So, the latest news is that Randora may have to shut down because it can not afford the royalties it has to pay to labels and artists. It would be interesting to see how much of those gov’t sanctioned royalties actually make it to the artists, but that is a topic for somebody else.
Wired has a good roundup today where they speak with Tim Westergren, who we spoke with a while ago and featured in an interview. It comes as no surprise that Pondora can’t survive with the higher rates, which is obviously a concern for anyone who likes Internet music.
The key issue though is that the market simply changes too fast for the government regulators to keep up. How can they, when we barely can? The same issue applies online privacy.

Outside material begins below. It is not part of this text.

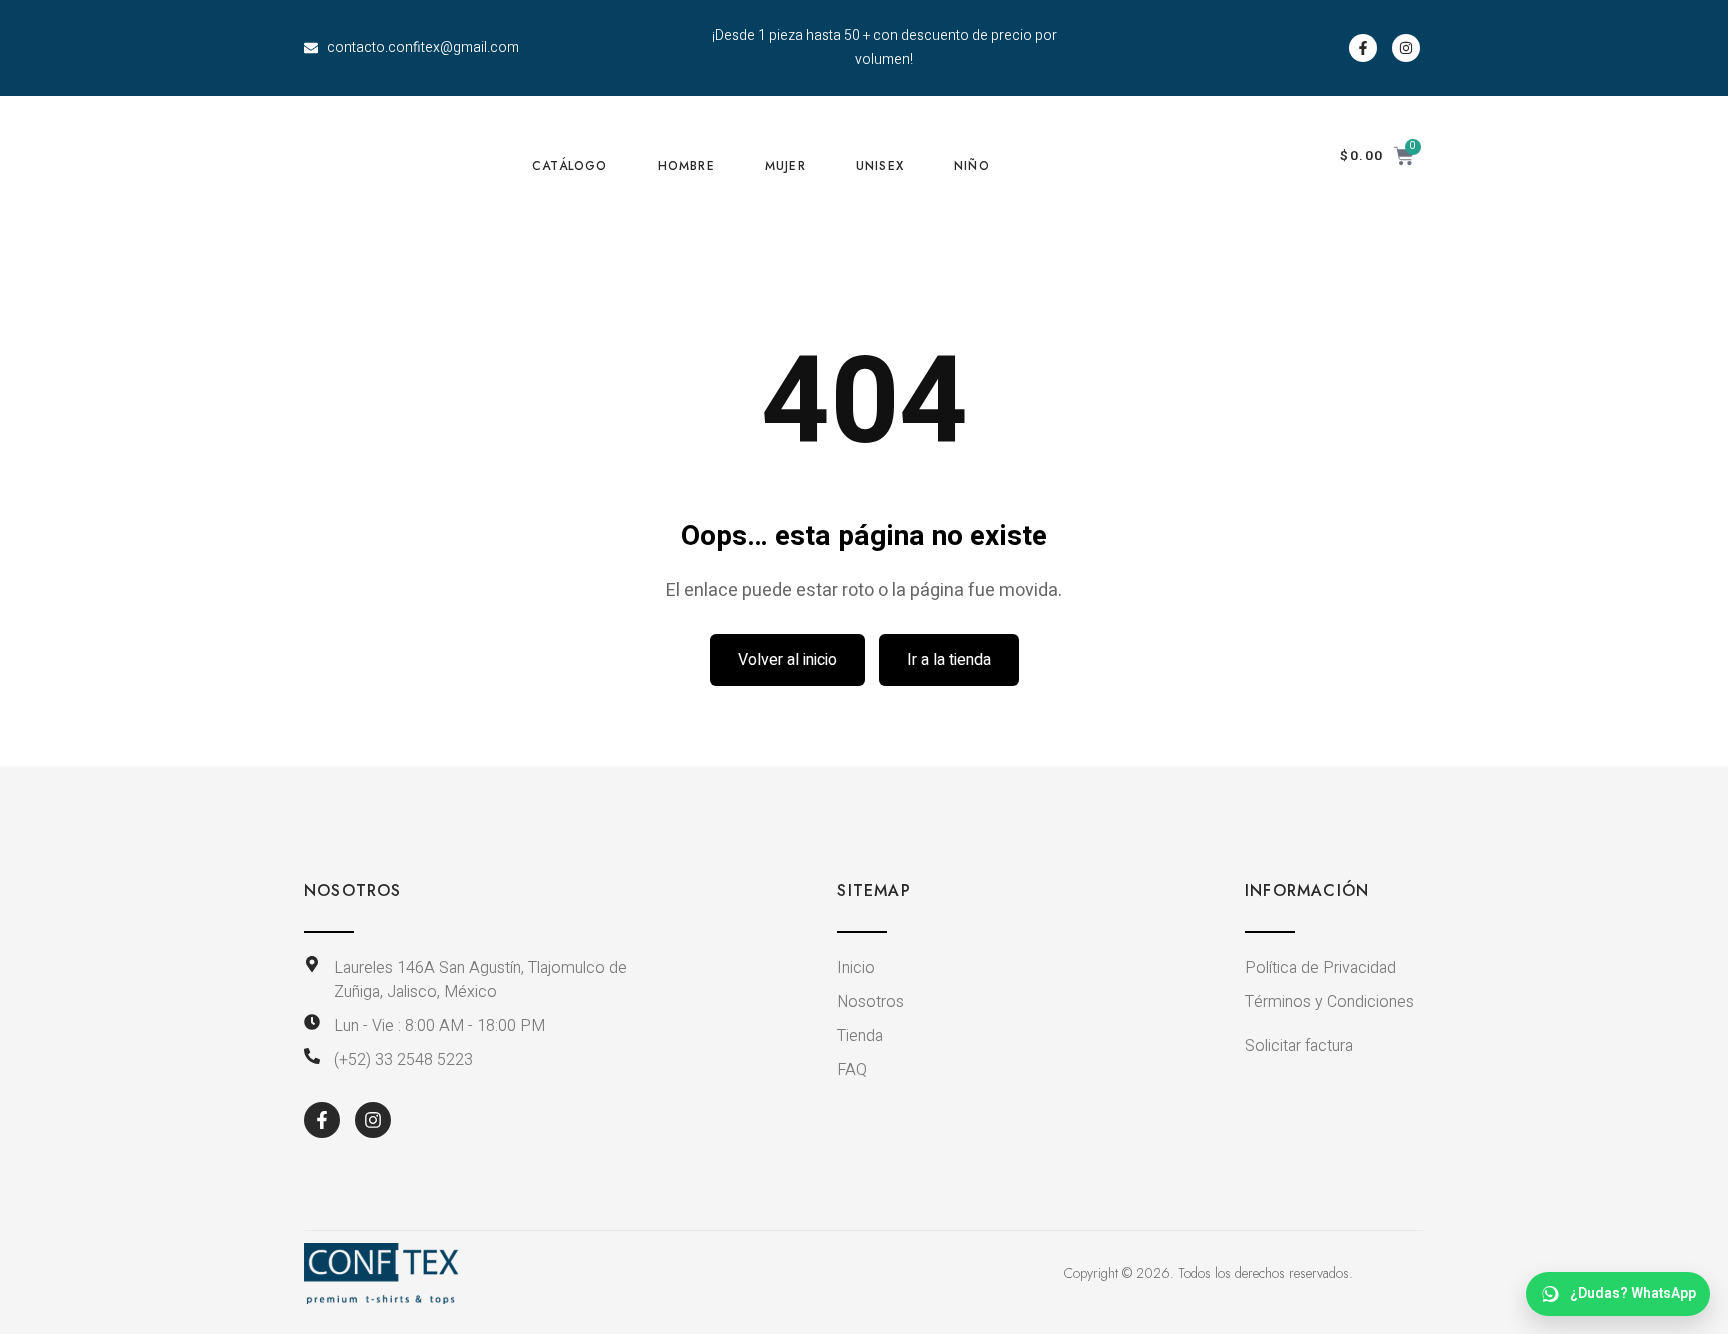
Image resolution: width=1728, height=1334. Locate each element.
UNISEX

We featured Auren Hoffman in an interview as well and he spoke at length about how quickly the industry is changing, the number of players, and how data is growing exponentially.
I don’t propose to have the answers, but I think the music industry will have to work with the service providers (Pandora) and others directly. Either they do or all players fail outright and the important players (consumers) are very unhappy. As they will be if Pandora goes under.
The RIAA is invested in keeping the labels key players and with the government stepping in they are simply prolonging this status quo. However, does anyone really think that the labels are necessary for distribution?
So please, regulators keep out of it and let the market decide. It won’t be easy, and most likely won’t be pretty, but the job will get done!